A Salt Lake City, pour sa première participation, la Vaudoise n'a même pas attendu le début de la compétition pour serrer très fort son rêve dans ses bras: «Je ne suis pas du genre à pleurer facilement, mais je l'ai fait lors de la cérémonie d'ouverture. C'était l'aboutissement d'un long travail».
Pour les avoir laissées rouler sur ses joues, puis goûtées du bout des lèvres, Lea Sprunger sait qu'aux JO, les larmes n'ont jamais la même saveur. «Chez moi, les larmes de joie sont plus souvent pour les autres. Mais les plus difficiles à retenir sont celles qui traduisent une immense déception.»
Les mêmes que Tiffany Géroudet a mis du temps à sécher après son élimination au premier tour en 2016. «J'ai dû attendre six mois avant de pouvoir retourner dans une salle d'escrime. Chaque fois que je pénétrais dans un club, tout remontait à la surface», relate la Valaisanne qui, six ans après, s'excuse encore au téléphone: «Pardonnez-moi, mais je suis émue rien qu'en vous en parlant».
Il est curieux de constater à quel point ces chagrins sont interprétés comme un aveu de faiblesse dans toutes les compétitions sauf aux Jeux olympiques, où ils en deviennent touchants. «Parfois, j'ai essayé de retenir mes larmes, ou demandé d'être interviewée cinq minutes plus tard pour ne pas apparaître en pleurs à l'antenne, parce que c'est quand même un aveu de faiblesse», reconnaît Léa Sprunger. «Mais on ne contrôle pas tout, et puis ça fait du bien de laisser-aller.»
«Pleurer après une compétition, ce n'est pas être faible», estime Magali Di Marco. «Vous ne pouvez pas être dur si vous n'êtes pas sensible», croit Pascal Richard qui raconte que le champion cycliste Rolf Sorensen, imperturbable devant les journalistes, éclatait en sanglots une fois dans sa chambre.

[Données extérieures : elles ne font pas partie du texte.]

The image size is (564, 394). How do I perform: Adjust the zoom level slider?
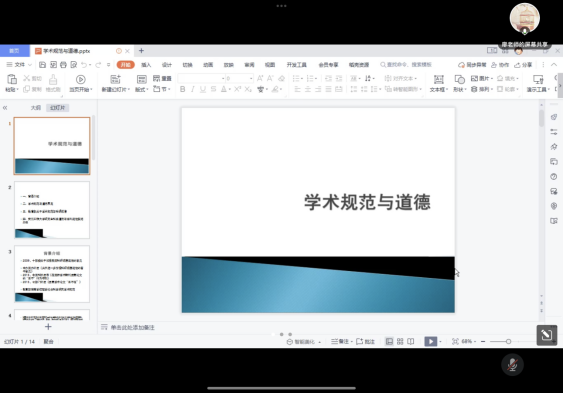click(508, 341)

Les sportifs se cachent de moins en moins pour extérioriser leurs sentiments les plus inavouables, et c'est aussi parce qu'on les y encourage. Les larmes participent de l'identification du public aux champions et servent un récit (en anglais: un storytelling), voire une Histoire, qu'il devient difficile d'oublier.

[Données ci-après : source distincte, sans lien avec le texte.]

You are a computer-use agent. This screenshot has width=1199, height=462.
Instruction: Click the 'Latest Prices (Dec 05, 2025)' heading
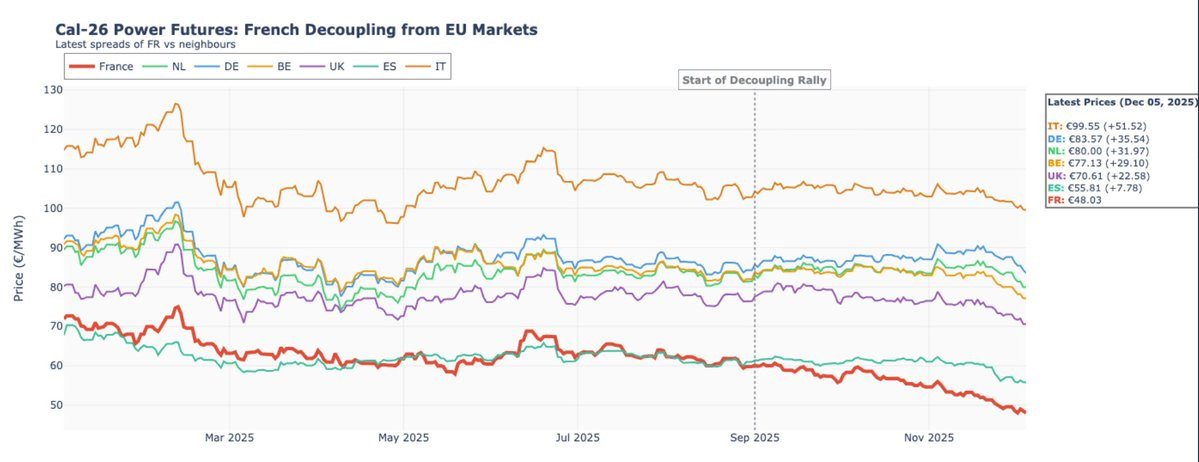click(1121, 102)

«Le public a de l'affection pour les sportifs qui craquent», songe Magali Di Marco qui sait aussi à quel point le contexte olympique, indépendamment des exigences de chaque athlète, est de nature à révéler les sensibilités. «Vous débarquez sans votre staff habituel dans un environnement hyper contrôlé et hyper médiatisé. Beaucoup de tension se crée autour de vous.»
C'est encore plus vrai quand une pandémie ajoute de nouvelles restrictions. Quand on lui a demandé pourquoi les JO faisaient couler tant de larmes à Pékin, Pascal Richard a d'abord préféré l'humour: «Ils sont dépressifs, les pauvres! Ils ont besoin de câlins!». Puis, il a reconnu que le contexte est pesant, voire anxiogène. «On vit dans un monde peut-être un peu plus tendu qu'il y a 20, 30 ans. Et la pandémie n'apaise pas les choses.»
Les sportifs n'avaient pas besoin de ça, eux qui évoluent en permanence sous tension. «On veut toujours en faire plus, atteindre la perfection en allant au-delà de nos limites», reconnaît sans peine Lea Sprunger. «Ça arrive quand on est aux entraînements mais aussi à la maison. Les jours de repos, on ne fait absolument rien. Les larmes sont la manifestation de ces deux extrêmes.» Et certainement l'expression de ce qu'aucun mot ne peut décrire.